• **SOURCE TEXT**
[start]
Five years of negotiations have culminated in the signing of the Trans-Pacific Partnership (TPP) between the US, Japan and 10 other Pacific Rim countries.
The trade agreement, covering around 40% of the global economy, establishes a new economic bloc with reduced trade barriers between the 12 signatory nations. The other 10 countries joining the TPP are Australia, Brunei Darussalam, Canada, Chile, Malaysia, Mexico, New Zealand, Peru, Singapore, and Vietnam.
US president Barack Obama said that the deal “reflects America’s values and gives our workers the fair shot at success they deserve.
“When more than 95% of our potential customers live outside our borders, we can’t let countries like China write the rules of the global economy. We should write those rules, opening new markets to American products while setting high standards for protecting workers and preserving our environment.”
Japan’s prime minister, Shinzo Abe, described the TPP as “a major outcome not just for Japan but also for the future of the Asia-Pacific”.
[end]
• **DATASET SECTION**
[start]
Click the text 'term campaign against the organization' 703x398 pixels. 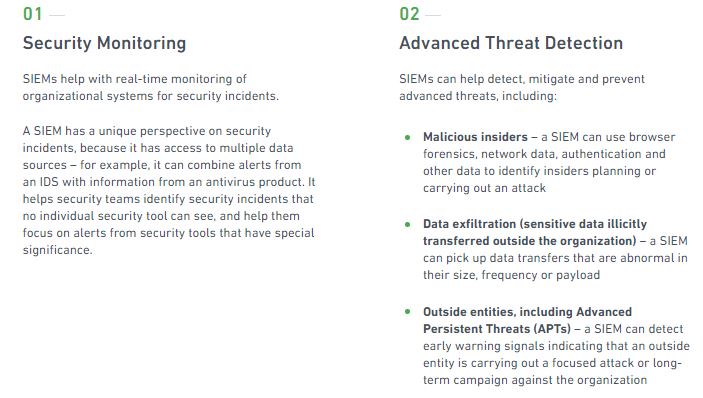coord(535,380)
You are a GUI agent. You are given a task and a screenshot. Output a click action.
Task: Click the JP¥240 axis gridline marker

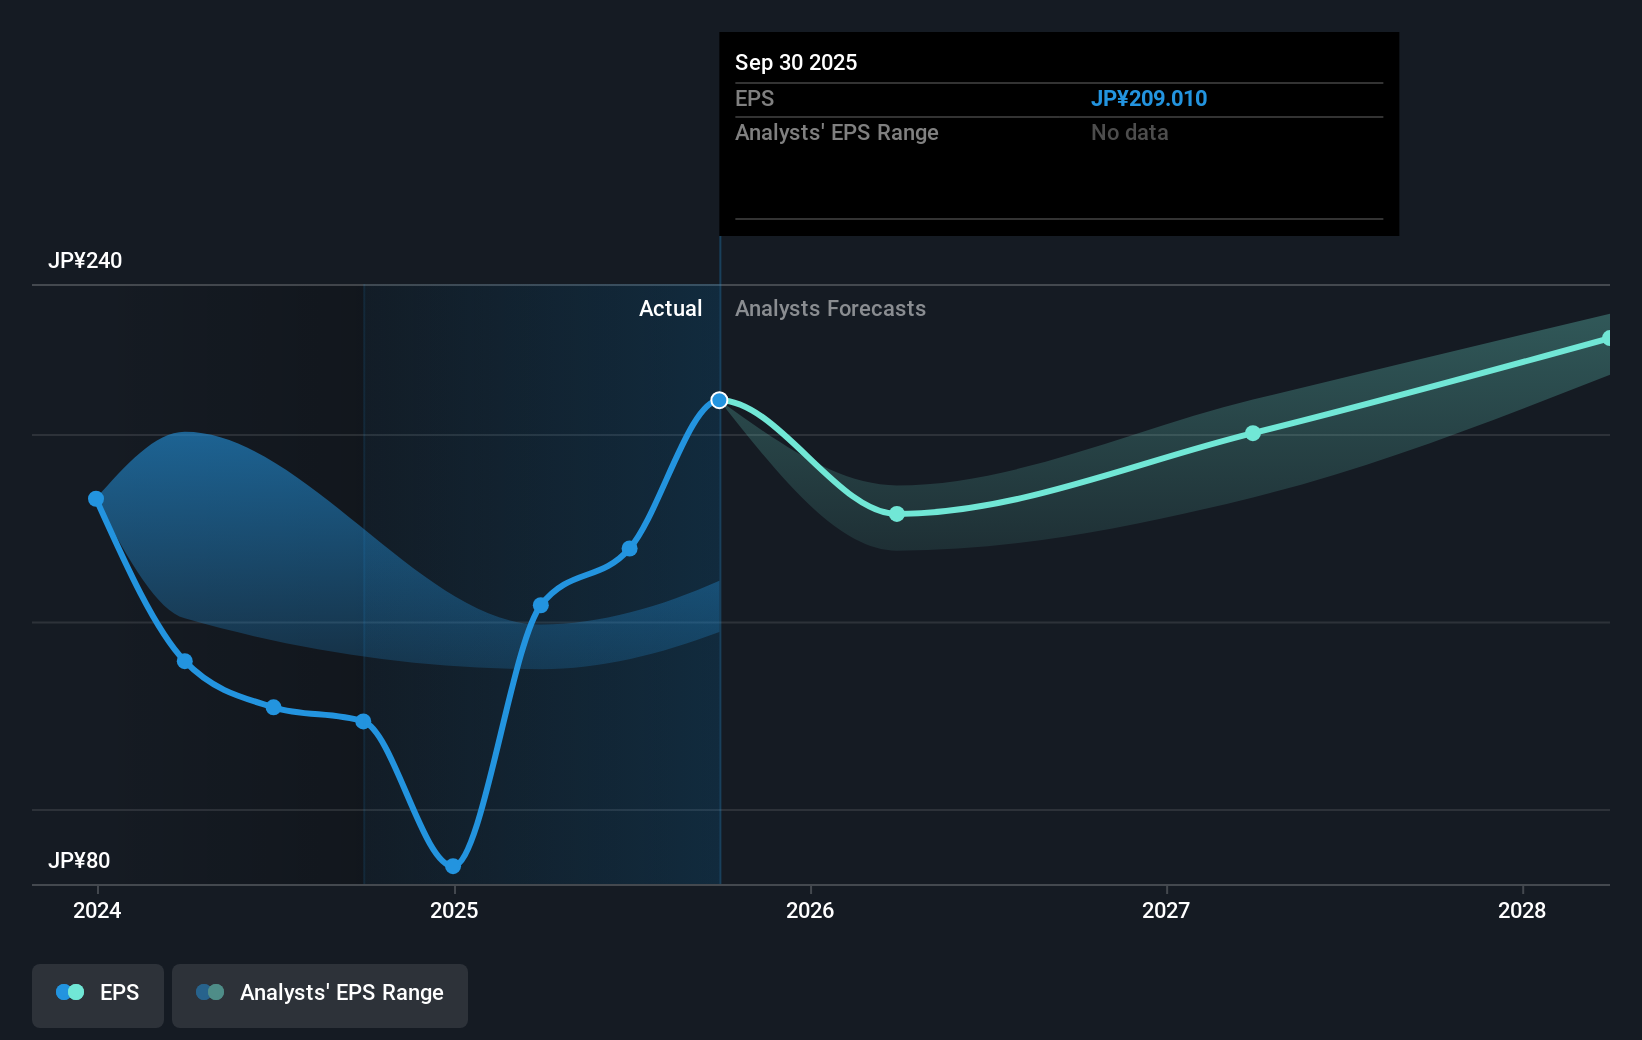(x=86, y=260)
[end]
• **TASKS**
[a] List every numerical figure that the TPP article gives, with what each one counts or measures.
[b] Summarize the TPP article in two sentences.
[c] Copy the passage of the TPP article between "Five years of" and "success they deserve.", inclusive.
The data stand apart from the TPP article and are separate material.

• **RESULTS OF THE EXERCISE**
[a]
- Five: years of negotiations that led to the signing
- 10: the other Pacific Rim countries joining with the US and Japan
- 40%: the share of the global economy the agreement covers
- 12: the signatory nations
- 95%: the share of potential customers living outside US borders

[b] After five years of negotiations, the US, Japan and 10 other Pacific Rim countries have signed the Trans-Pacific Partnership, a trade agreement that covers around 40% of the global economy and reduces trade barriers among the 12 nations. US president Barack Obama said the deal reflects America's values and lets the US, not countries like China, write the rules of the global economy, and Japan's prime minister Shinzo Abe called it a major outcome for Japan and for the future of the Asia-Pacific.

[c]
Five years of negotiations have culminated in the signing of the Trans-Pacific Partnership (TPP) between the US, Japan and 10 other Pacific Rim countries.
The trade agreement, covering around 40% of the global economy, establishes a new economic bloc with reduced trade barriers between the 12 signatory nations. The other 10 countries joining the TPP are Australia, Brunei Darussalam, Canada, Chile, Malaysia, Mexico, New Zealand, Peru, Singapore, and Vietnam.
US president Barack Obama said that the deal “reflects America’s values and gives our workers the fair shot at success they deserve.